まだ先行研究で消耗してるの?

真面目に読むな。論理的に読むな。現実的なものは理性的であるだけでなく、実践的でもある。

日曜歴史家フィリップ・アリエスと〈精神性の歴史〉

 フィリップ・アリエス(Philippe Ariès, 1914-1984)とは何者なのか。彼は歴史家であるが、大学の先生ではなく、「日曜歴史家 Historien du dimanche」を自称していた。私は(荒木優太さん(1987-)に倣い)在野研究者を自称しているが、アリエスもまた在野研究者の先蹤であった。
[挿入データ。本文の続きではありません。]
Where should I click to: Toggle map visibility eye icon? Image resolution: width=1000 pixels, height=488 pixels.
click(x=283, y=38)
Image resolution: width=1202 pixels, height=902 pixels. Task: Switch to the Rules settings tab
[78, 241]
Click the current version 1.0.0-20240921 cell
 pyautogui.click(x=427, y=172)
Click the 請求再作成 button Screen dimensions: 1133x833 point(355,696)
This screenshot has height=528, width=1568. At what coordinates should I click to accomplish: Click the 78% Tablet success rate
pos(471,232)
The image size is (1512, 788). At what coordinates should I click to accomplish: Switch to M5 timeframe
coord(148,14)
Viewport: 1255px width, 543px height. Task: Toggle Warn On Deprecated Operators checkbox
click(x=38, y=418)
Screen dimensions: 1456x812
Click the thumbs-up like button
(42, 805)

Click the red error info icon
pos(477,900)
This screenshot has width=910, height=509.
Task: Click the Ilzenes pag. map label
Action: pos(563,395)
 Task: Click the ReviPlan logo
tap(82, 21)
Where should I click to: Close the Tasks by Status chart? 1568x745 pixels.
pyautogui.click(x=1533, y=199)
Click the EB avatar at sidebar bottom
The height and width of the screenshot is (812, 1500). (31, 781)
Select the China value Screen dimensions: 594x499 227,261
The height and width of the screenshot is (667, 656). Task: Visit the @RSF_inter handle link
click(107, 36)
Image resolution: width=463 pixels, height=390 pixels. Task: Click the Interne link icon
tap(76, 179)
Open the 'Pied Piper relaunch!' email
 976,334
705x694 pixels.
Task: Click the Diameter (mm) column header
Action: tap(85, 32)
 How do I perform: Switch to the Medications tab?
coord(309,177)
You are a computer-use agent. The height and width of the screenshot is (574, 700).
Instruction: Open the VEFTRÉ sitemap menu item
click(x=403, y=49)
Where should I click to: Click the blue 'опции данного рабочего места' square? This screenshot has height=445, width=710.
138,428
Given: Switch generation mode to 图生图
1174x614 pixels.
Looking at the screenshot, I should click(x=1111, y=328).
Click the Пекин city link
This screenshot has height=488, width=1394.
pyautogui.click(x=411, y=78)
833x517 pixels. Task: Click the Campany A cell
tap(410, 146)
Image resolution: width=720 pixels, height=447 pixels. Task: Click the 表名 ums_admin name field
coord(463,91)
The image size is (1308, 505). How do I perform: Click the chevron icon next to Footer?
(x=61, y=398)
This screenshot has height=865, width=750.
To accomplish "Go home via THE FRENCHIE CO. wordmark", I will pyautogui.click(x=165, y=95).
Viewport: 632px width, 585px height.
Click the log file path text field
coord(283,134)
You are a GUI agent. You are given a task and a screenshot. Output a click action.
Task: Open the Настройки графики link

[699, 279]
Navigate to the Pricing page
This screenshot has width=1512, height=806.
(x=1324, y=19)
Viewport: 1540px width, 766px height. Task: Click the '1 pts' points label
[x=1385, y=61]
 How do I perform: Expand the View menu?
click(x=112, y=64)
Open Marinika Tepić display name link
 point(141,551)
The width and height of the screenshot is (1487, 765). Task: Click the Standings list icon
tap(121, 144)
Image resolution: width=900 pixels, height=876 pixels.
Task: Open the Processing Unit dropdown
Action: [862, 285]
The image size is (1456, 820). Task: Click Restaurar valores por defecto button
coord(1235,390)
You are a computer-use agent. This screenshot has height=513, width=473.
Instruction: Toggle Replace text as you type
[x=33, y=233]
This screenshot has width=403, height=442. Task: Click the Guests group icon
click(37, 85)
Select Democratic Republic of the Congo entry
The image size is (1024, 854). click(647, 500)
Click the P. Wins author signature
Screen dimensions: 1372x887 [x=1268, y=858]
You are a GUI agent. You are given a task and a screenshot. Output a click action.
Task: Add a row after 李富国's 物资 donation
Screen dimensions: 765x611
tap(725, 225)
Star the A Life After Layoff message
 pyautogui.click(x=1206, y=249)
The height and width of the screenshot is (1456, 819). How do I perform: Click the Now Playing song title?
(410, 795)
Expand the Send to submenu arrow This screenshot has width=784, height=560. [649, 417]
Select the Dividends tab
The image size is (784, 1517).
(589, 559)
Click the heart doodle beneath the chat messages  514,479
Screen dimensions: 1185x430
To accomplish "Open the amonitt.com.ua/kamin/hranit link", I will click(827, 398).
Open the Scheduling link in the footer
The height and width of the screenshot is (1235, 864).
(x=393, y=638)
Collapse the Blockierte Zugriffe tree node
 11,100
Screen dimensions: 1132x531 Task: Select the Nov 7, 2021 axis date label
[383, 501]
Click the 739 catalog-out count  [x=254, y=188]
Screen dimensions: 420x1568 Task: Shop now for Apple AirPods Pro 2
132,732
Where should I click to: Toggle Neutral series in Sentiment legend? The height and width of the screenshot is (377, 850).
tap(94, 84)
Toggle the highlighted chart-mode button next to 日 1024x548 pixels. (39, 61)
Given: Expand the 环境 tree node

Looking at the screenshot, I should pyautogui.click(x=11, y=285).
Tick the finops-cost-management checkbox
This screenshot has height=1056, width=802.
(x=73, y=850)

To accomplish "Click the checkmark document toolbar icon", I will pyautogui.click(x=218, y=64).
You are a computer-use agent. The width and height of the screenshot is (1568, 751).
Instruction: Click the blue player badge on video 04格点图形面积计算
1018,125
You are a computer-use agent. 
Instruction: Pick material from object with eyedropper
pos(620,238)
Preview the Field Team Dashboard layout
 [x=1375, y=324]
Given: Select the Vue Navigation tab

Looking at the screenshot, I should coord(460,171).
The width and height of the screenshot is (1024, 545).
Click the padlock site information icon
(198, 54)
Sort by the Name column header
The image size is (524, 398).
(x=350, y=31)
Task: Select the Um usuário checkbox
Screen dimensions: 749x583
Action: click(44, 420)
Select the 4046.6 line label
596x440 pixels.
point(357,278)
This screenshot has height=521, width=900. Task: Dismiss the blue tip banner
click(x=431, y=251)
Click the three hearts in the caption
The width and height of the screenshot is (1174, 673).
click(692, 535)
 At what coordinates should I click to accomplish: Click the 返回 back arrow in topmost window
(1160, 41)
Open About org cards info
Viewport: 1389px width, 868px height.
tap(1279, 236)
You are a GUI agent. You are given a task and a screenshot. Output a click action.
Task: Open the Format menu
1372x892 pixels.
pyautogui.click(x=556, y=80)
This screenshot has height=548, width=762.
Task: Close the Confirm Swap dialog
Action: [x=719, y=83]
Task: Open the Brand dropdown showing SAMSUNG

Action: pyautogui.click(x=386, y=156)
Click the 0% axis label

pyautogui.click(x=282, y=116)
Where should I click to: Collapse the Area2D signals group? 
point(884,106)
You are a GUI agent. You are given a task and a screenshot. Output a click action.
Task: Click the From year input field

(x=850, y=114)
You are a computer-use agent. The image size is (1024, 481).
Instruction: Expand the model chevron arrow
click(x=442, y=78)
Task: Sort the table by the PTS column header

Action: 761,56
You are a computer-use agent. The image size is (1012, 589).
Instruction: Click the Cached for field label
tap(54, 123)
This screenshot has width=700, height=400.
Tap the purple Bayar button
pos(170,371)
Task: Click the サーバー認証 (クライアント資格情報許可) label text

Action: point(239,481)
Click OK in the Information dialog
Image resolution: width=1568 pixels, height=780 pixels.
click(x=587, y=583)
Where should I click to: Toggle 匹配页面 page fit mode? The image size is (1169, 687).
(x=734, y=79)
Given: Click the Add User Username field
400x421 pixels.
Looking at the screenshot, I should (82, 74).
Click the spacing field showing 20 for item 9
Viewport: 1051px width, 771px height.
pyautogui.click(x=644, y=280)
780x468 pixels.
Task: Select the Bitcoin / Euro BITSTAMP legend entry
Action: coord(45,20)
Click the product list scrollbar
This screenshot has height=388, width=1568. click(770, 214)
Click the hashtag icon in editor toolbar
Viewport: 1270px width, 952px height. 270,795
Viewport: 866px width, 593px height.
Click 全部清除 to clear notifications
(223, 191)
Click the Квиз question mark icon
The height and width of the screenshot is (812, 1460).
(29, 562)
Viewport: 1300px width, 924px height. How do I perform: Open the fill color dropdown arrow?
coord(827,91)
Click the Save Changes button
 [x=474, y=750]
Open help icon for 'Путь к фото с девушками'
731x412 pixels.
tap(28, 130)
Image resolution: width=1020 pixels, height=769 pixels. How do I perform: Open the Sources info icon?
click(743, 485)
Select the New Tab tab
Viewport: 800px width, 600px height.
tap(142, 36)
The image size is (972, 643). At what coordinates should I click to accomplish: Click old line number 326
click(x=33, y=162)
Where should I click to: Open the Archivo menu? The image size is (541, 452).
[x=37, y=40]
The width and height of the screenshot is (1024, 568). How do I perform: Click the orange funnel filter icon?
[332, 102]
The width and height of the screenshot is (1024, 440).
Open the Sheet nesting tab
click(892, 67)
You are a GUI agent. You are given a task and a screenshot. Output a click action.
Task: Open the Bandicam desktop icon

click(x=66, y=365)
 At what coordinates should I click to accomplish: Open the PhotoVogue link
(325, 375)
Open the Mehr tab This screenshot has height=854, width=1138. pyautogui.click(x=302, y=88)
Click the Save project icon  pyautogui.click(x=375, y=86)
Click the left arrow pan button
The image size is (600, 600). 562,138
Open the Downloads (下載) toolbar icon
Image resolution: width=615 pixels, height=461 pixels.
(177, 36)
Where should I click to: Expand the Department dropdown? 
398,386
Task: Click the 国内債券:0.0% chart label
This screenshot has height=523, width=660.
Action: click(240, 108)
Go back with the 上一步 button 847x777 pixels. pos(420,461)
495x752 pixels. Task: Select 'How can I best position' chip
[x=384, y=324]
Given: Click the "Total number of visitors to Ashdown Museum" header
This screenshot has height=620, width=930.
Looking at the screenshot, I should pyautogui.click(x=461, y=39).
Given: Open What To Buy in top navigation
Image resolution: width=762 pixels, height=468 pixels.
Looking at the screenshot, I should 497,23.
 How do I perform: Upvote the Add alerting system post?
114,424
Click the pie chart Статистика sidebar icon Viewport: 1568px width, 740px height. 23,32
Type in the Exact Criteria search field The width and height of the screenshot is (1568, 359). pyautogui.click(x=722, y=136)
 アリエスの手法で有名なものに「精神性の歴史 Histoire des mentalités」がある。当時の人々がそのまなざしから対象をどのように捉えていたのか、そしてその変化を読み取るのが「精神性の歴史」である。ドイツ語に「精神史 Geistesgeschichte」というよく似た言葉があるが、その語に含まれる思想や世界観は「精神性の歴史 Histoire des mentalités」とは大きな隔たりがあるように思われる。ドイツ語の「精神史 Geistesgeschichte」にあっては、ヘーゲルの歴史哲学のように各時代の人々の動きは世界精神の単なる傀儡に過ぎない。これに対してフランス語の「精神性の歴史 Histoire des mentalités」では、各時代の人々のまなざしに注意を向ける。「精神性の歴史 Histoire des mentalités」のこうした手法は、ヘーゲルというよりはフーコーのそれに近い。